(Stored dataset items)
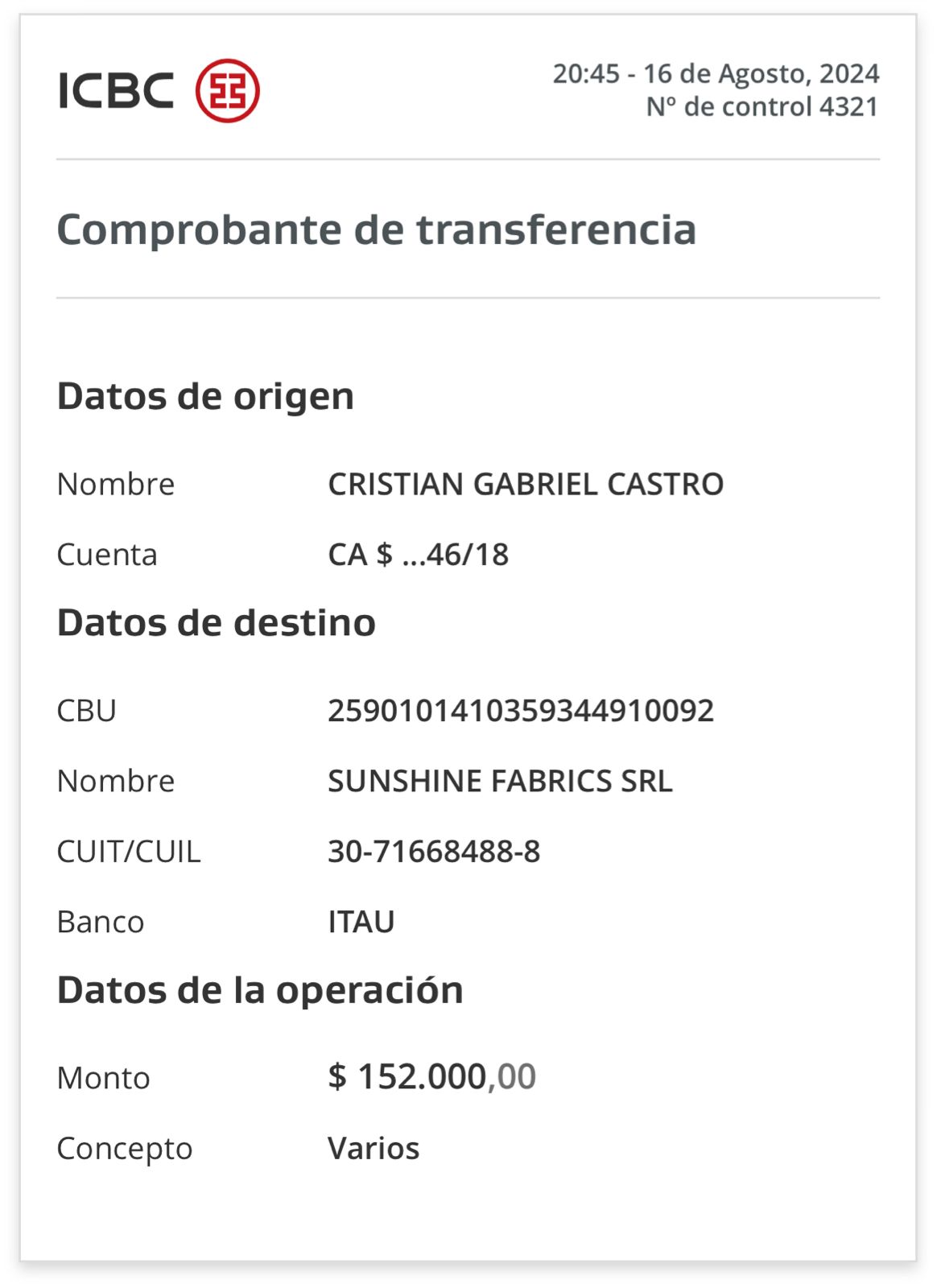The height and width of the screenshot is (1288, 941).
Task: Click the red ICBC circular logo
Action: (228, 90)
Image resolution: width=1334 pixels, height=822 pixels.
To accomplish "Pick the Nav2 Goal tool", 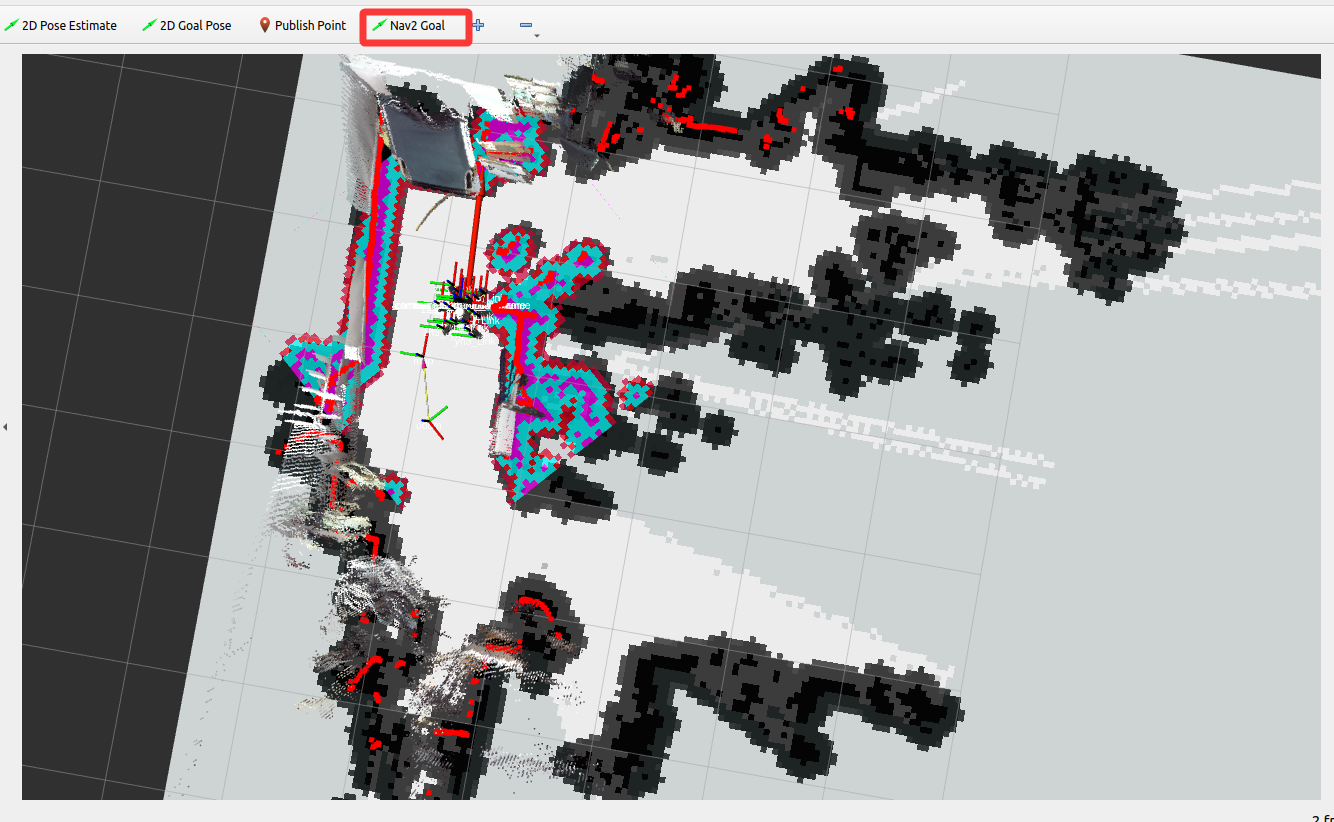I will pyautogui.click(x=408, y=25).
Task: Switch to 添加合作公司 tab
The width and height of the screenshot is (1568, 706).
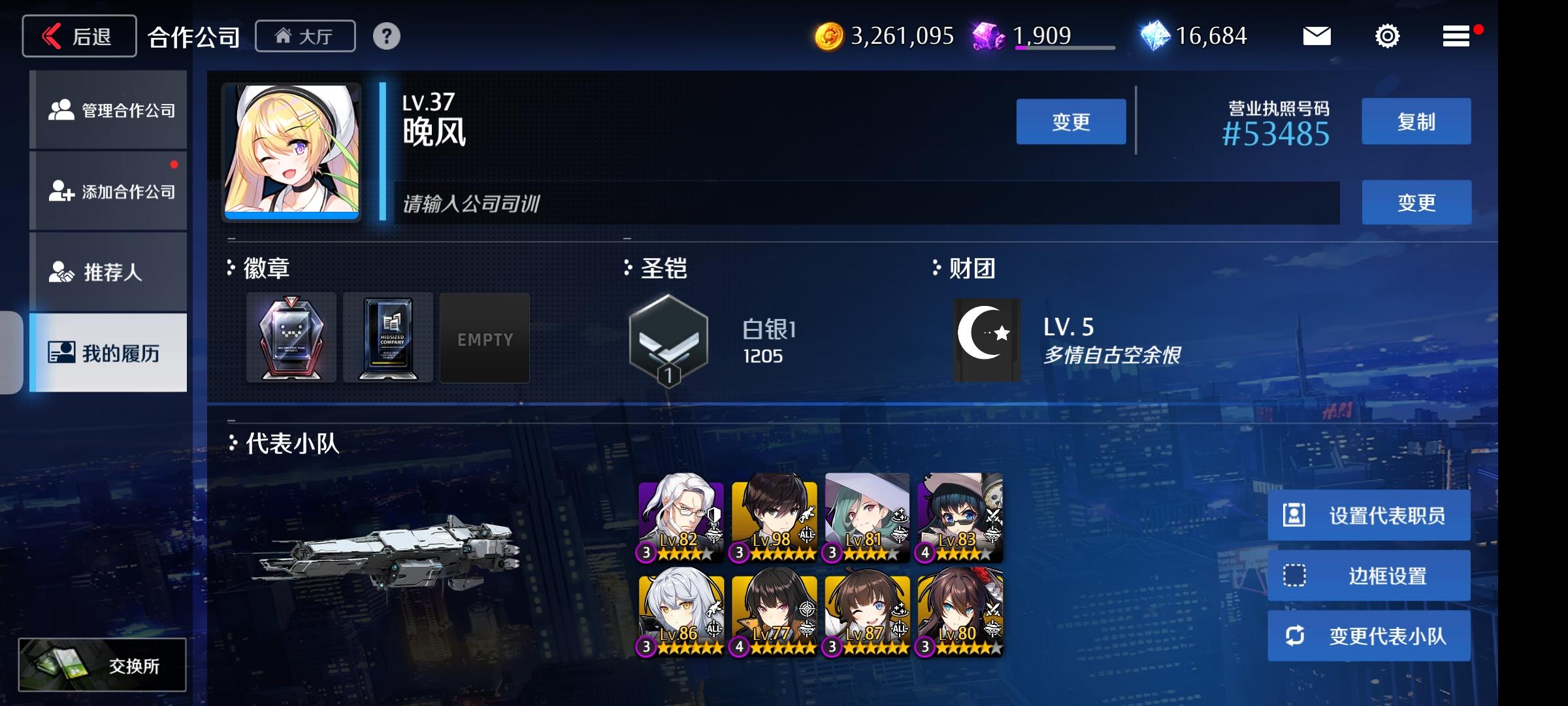Action: 108,191
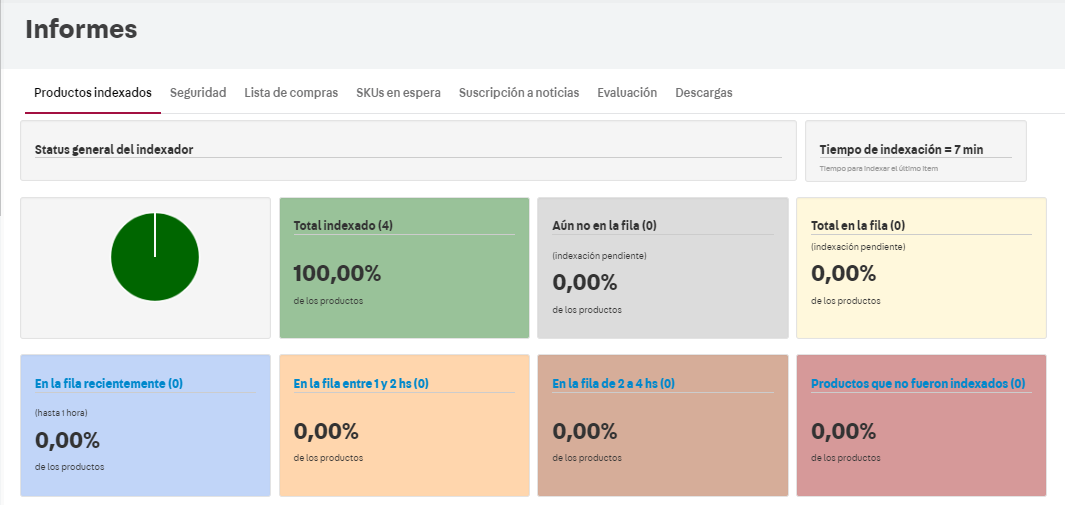Image resolution: width=1065 pixels, height=505 pixels.
Task: Open the Productos indexados tab
Action: click(92, 92)

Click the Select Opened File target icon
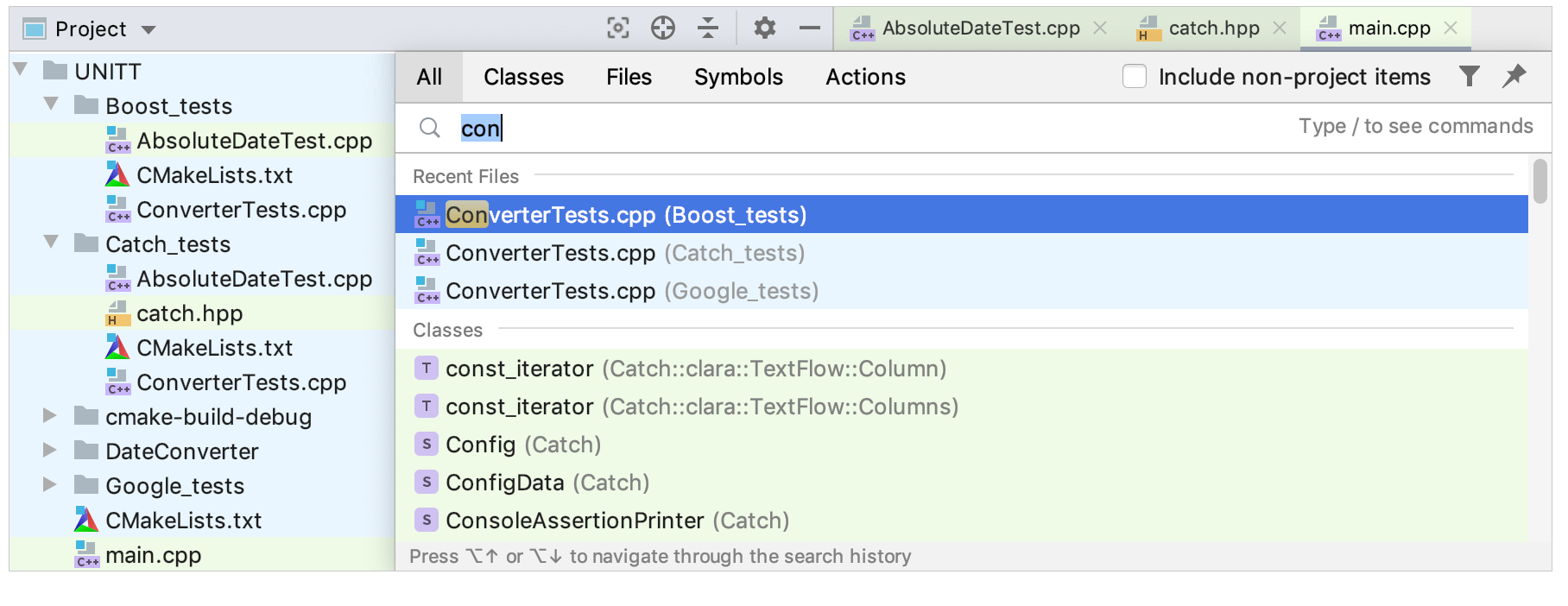click(618, 28)
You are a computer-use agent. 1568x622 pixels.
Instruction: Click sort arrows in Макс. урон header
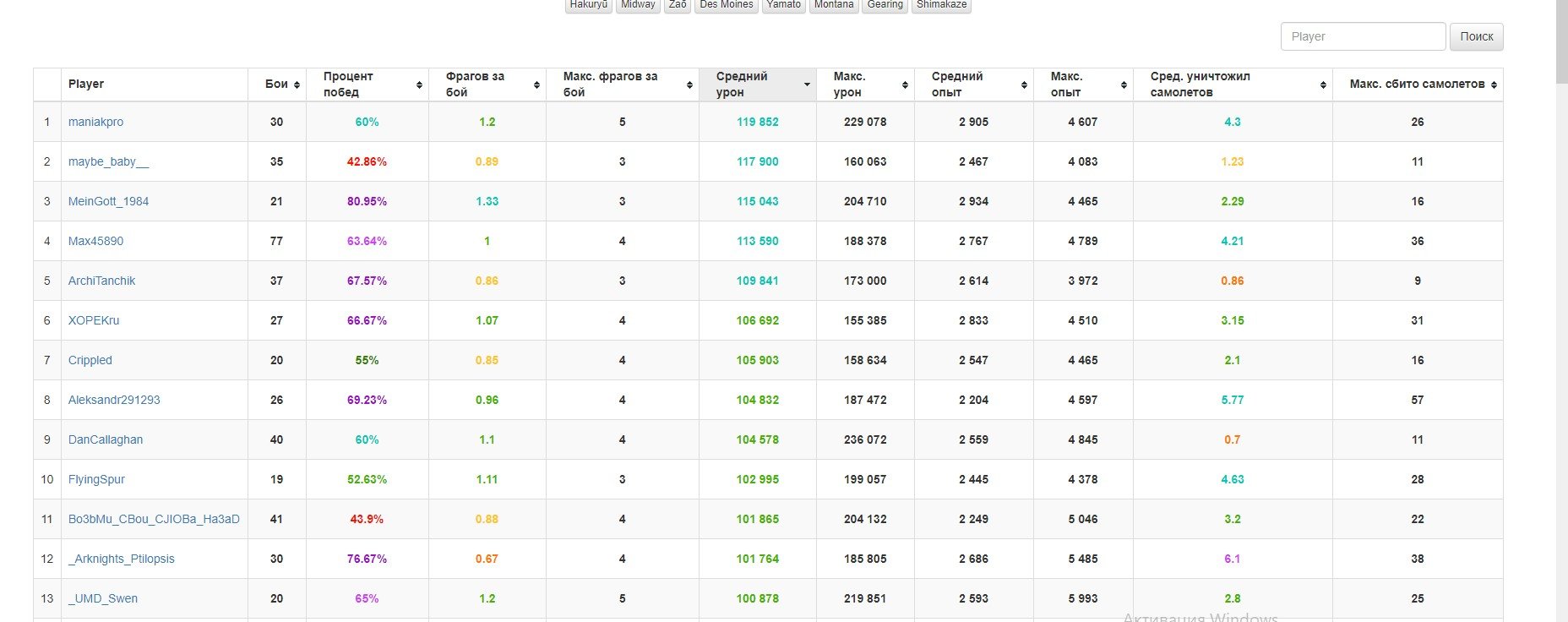[x=905, y=85]
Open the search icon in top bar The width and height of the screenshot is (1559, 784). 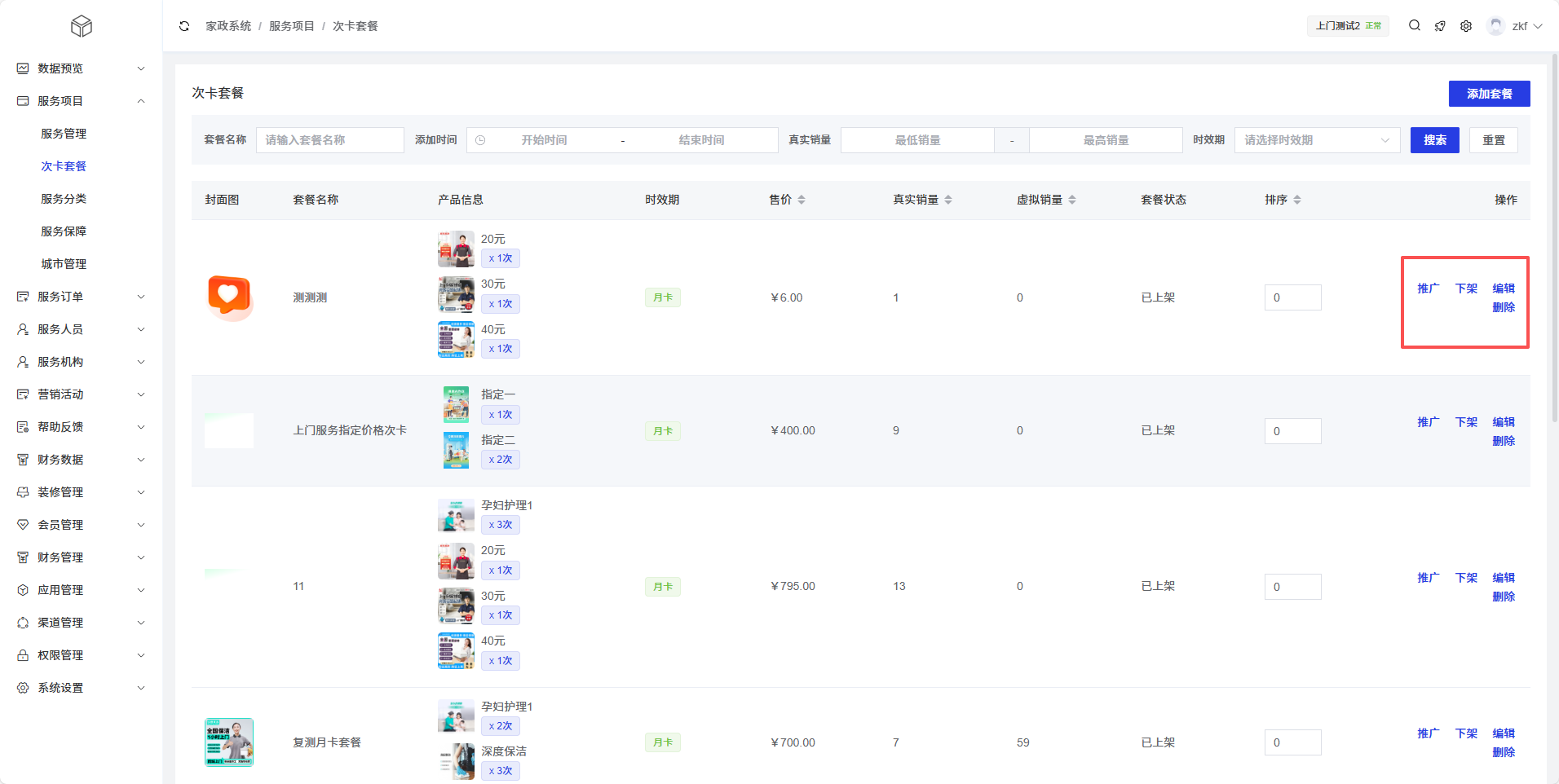(1415, 26)
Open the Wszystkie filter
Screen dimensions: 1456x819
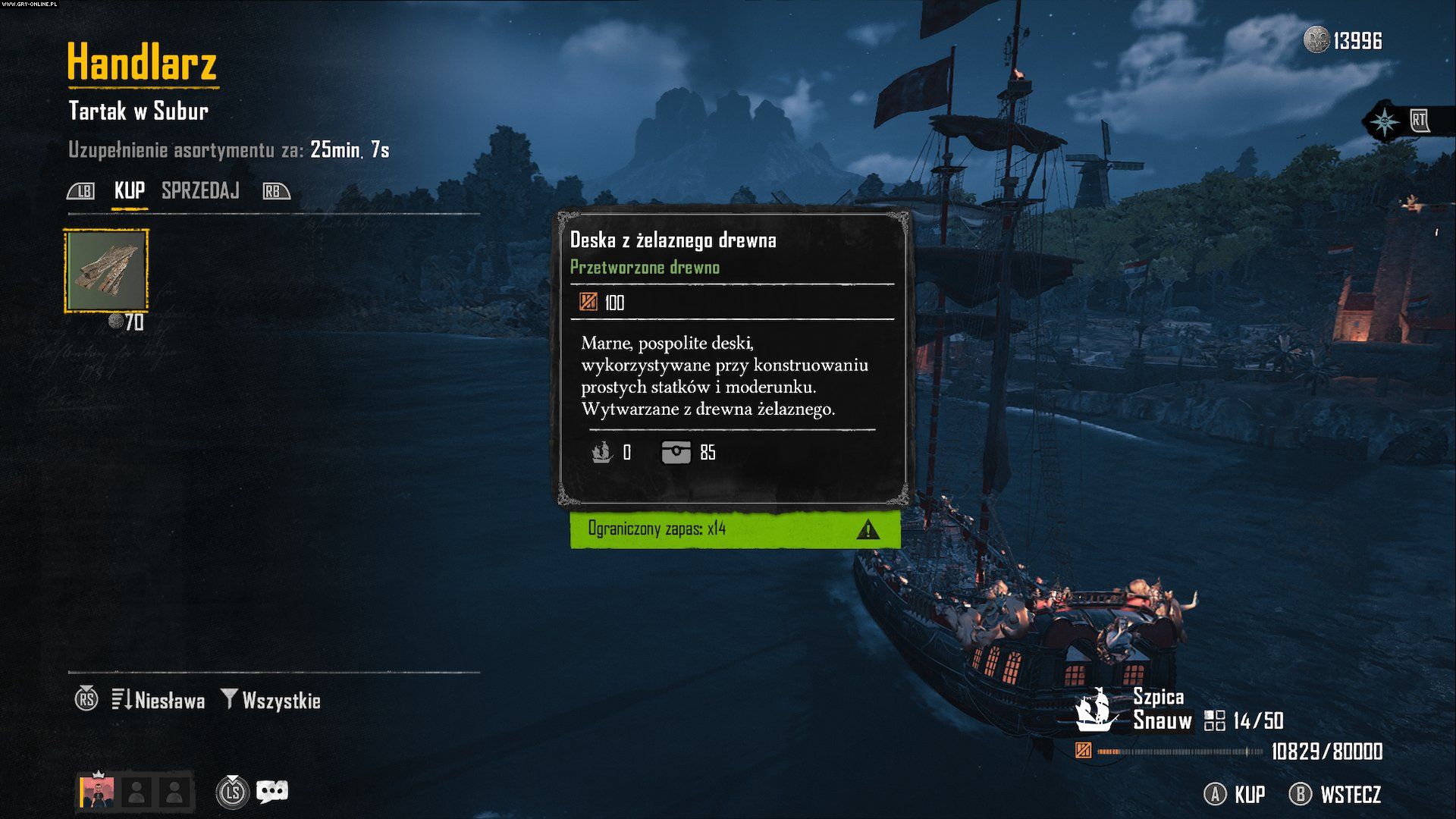click(271, 700)
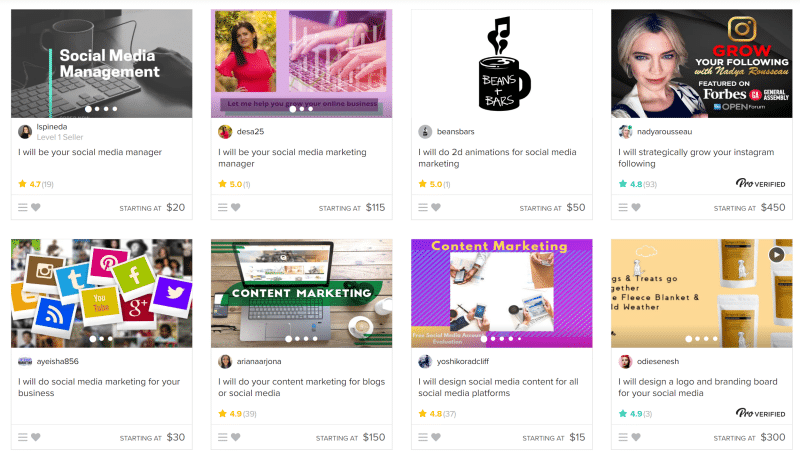Screen dimensions: 800x455
Task: Click the $450 starting price on nadyarousseau gig
Action: tap(773, 208)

§ **Work to be completed**:
Only the lines from the one holding "Open the Wszystkie filter" through the last line of the records should be output, please, exactly and without any pictures.

§ **Written answer**:
Open the Wszystkie filter
Screen dimensions: 1456x819
click(271, 700)
Screen dimensions: 800x455
Task: Click the $450 starting price on nadyarousseau gig
Action: tap(773, 208)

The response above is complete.